C’era un sole cocente il
giorno in cui Orlando, ospitando la prima partita della Finale, entrava
ufficialmente nel grande mondo del basket NBA. Nick Anderson fu uno dei primi
ad arrivare alla O-rena. Accompagnato dal figlioletto, parcheggiò l’auto appena
fuori l’ingresso riservato agli atleti. Si cambiò rapidamente e poi diede
inizio alla sua routine pregara fatta di tiri da ogni posizione e molti tiri
liberi. Ne sbagliò pochissimi quel giorno, come sempre del resto. Non avrebbe
mai immaginato quel che sarebbe accaduto poche ore dopo. Forse avrebbe dovuto.
Chi conosce Nick Anderson sa che è tanto duro fisicamente quanto fragile
dentro.
Nick viene da una delle
peggiori zone di Chicago ed è sempre stato abituato a convivere con un mondo
fatto di spacciatori, di delinquenti, di droga e violenza. Uno dei suoi amici,
Benji Wilson che secondo la leggenda era più forte di lui, un giorno per un
banale screzio di strada finì sdraiato in terra in una pozza di sangue. Ucciso.
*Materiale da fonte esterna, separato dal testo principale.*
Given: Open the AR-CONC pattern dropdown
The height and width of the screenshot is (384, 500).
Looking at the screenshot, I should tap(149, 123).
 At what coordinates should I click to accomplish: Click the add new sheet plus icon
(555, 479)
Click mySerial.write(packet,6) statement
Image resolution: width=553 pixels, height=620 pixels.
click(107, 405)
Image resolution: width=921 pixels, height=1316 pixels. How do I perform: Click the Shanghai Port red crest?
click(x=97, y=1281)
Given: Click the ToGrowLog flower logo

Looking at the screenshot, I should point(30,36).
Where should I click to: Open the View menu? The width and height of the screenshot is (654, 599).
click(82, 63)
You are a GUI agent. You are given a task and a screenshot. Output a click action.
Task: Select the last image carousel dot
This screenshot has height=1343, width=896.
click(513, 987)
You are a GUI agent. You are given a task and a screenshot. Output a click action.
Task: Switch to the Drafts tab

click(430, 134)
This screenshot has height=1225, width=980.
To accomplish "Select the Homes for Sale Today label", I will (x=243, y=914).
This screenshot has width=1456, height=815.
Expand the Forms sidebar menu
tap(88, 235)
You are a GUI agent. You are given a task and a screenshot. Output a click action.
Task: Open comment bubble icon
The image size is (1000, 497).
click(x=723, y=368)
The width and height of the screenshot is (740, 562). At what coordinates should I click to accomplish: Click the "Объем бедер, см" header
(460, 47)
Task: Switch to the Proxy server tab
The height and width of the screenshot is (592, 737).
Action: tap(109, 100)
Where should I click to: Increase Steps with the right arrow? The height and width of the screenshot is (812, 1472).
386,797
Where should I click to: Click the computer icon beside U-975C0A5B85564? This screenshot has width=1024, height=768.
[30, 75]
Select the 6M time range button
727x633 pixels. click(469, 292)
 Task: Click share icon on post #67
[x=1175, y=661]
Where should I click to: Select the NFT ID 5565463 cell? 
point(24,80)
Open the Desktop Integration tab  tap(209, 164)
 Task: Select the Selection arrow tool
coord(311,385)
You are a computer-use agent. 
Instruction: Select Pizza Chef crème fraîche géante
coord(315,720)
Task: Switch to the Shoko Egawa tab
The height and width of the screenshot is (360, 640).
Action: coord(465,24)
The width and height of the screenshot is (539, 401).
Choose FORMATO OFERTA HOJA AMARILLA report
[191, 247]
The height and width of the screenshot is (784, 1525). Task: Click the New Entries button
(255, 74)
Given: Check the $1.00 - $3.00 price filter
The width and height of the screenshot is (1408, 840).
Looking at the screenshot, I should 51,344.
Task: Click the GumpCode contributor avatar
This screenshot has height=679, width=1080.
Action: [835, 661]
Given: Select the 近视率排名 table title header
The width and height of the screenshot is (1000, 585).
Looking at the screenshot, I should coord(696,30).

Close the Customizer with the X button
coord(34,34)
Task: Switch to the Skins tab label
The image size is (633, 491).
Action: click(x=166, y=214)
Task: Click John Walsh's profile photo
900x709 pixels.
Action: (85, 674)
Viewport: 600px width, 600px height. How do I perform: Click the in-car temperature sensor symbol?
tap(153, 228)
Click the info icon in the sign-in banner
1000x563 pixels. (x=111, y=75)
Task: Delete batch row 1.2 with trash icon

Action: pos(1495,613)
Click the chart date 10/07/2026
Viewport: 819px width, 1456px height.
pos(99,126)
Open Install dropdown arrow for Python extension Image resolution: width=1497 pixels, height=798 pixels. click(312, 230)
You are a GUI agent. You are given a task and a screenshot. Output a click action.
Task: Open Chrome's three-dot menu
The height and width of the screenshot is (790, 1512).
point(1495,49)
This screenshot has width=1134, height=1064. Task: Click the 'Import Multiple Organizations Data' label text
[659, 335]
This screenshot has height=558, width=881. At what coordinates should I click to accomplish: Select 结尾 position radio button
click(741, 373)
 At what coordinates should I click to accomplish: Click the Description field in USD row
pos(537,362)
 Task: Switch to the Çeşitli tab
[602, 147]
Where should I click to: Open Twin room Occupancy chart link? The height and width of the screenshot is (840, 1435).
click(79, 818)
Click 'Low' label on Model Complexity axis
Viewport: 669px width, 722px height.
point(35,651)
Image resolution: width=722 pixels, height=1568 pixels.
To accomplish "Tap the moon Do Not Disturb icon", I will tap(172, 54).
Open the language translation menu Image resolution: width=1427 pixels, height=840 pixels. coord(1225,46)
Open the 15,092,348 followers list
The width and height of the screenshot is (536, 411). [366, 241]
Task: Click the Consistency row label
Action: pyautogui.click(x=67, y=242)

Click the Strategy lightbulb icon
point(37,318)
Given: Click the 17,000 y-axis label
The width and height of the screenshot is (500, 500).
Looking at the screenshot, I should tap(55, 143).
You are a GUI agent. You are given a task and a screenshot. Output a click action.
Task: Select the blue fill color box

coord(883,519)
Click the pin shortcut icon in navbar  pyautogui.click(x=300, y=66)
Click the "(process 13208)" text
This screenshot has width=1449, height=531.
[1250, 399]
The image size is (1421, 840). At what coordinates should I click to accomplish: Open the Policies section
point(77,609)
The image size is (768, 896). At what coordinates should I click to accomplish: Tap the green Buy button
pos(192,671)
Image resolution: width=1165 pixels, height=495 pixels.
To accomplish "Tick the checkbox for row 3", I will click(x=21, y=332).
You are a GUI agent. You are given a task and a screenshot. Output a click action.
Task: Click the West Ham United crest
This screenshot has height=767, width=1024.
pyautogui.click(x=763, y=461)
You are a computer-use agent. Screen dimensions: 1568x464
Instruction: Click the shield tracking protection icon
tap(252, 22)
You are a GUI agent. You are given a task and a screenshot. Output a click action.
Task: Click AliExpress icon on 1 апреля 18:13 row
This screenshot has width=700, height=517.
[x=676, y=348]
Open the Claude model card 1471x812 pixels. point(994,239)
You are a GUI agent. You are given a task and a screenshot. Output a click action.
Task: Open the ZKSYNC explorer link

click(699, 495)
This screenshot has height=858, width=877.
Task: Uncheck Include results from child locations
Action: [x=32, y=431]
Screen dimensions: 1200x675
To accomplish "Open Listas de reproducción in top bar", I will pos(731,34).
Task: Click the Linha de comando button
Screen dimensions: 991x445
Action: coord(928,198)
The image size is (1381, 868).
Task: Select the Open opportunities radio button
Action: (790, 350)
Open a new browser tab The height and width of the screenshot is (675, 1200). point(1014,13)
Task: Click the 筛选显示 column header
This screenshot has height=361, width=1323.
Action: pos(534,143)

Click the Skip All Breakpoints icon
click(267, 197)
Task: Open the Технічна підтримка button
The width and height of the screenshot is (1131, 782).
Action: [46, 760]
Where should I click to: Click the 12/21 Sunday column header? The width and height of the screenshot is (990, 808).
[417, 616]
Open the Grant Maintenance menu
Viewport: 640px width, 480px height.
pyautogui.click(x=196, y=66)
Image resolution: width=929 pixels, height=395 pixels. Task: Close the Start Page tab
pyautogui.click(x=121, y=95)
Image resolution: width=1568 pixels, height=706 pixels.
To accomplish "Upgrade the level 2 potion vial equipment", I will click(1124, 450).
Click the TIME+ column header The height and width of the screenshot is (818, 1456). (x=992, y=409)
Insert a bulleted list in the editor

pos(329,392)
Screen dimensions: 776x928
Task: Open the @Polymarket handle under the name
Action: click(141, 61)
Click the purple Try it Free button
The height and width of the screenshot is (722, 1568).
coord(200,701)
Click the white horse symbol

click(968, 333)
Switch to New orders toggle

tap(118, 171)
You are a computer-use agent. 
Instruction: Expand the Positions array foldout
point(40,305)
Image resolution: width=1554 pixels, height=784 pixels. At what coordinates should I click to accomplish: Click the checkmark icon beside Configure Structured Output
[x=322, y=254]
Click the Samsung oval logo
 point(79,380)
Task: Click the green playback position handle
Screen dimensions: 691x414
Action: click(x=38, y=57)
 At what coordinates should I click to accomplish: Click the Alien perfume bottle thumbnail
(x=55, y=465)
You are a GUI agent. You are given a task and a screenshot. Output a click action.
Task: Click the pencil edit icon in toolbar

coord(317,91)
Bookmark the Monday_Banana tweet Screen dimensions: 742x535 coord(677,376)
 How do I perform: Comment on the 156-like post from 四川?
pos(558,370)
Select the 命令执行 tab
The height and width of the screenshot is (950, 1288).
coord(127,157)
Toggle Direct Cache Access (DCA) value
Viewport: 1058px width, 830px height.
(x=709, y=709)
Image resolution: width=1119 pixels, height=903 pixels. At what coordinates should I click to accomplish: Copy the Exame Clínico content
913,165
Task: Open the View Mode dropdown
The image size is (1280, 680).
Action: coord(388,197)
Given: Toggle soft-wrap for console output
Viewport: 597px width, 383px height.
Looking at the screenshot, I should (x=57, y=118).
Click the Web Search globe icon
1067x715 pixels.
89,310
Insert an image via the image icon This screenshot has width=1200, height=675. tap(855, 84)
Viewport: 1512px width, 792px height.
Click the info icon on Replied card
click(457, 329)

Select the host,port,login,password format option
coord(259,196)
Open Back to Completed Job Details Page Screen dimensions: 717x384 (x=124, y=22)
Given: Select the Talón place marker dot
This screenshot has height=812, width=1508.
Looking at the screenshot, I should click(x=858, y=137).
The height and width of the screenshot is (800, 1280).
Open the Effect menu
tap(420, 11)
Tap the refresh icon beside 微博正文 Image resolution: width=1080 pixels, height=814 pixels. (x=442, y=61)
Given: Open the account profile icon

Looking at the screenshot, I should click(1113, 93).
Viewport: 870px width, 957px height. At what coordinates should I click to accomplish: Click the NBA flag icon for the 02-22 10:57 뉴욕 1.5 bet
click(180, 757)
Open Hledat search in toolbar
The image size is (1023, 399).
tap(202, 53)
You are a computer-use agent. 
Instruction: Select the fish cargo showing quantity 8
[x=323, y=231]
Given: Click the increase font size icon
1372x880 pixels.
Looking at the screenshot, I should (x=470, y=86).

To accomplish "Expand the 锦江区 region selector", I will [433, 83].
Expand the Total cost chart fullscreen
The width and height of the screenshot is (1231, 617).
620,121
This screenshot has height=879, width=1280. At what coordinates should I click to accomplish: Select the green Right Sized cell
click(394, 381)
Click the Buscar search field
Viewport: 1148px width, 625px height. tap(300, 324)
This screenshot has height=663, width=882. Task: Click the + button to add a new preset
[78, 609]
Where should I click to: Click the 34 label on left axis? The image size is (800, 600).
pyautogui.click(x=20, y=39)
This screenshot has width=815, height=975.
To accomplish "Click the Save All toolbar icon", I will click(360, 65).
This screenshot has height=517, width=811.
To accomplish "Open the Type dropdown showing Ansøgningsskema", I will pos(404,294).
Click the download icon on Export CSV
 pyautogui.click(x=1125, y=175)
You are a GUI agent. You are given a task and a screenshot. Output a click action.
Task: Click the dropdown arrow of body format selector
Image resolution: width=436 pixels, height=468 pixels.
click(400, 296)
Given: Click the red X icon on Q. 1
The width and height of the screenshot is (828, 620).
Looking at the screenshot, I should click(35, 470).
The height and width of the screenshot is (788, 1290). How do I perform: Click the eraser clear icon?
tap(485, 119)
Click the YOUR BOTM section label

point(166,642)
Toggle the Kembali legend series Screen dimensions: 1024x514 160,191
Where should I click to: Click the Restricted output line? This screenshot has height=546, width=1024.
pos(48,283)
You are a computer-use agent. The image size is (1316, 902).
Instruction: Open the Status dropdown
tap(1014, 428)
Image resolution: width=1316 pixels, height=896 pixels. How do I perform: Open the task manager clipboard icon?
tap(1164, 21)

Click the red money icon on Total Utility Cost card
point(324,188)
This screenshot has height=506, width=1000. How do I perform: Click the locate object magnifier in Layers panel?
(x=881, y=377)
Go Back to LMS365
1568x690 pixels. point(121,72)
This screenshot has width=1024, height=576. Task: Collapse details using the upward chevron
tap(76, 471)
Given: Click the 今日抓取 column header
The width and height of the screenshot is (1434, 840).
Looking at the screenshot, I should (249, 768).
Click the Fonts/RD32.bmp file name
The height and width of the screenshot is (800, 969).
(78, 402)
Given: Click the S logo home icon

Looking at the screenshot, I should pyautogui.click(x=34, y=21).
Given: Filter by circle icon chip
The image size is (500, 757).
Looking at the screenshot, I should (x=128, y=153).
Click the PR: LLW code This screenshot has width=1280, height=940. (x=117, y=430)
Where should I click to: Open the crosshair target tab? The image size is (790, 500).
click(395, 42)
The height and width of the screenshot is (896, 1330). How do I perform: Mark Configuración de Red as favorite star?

Nick ne fu sconvolto. Dedicò all’amico scomparso tutta la sua carriera
indossando sempre il suo numero 25. Anderson fu il primo uomo scelto da Orlando
nella sua storia, una guardia tiratrice in grado di giocare in pivot basso, di
aggredire in difesa e di far pesare sempre i propri muscoli. Un giocatore
straordinario e anche un bravo ragazzo. Ma il cuore, la testa, quel giorno di
giugno del 1995, lo tradirono inaspettatamente e immeritatamente.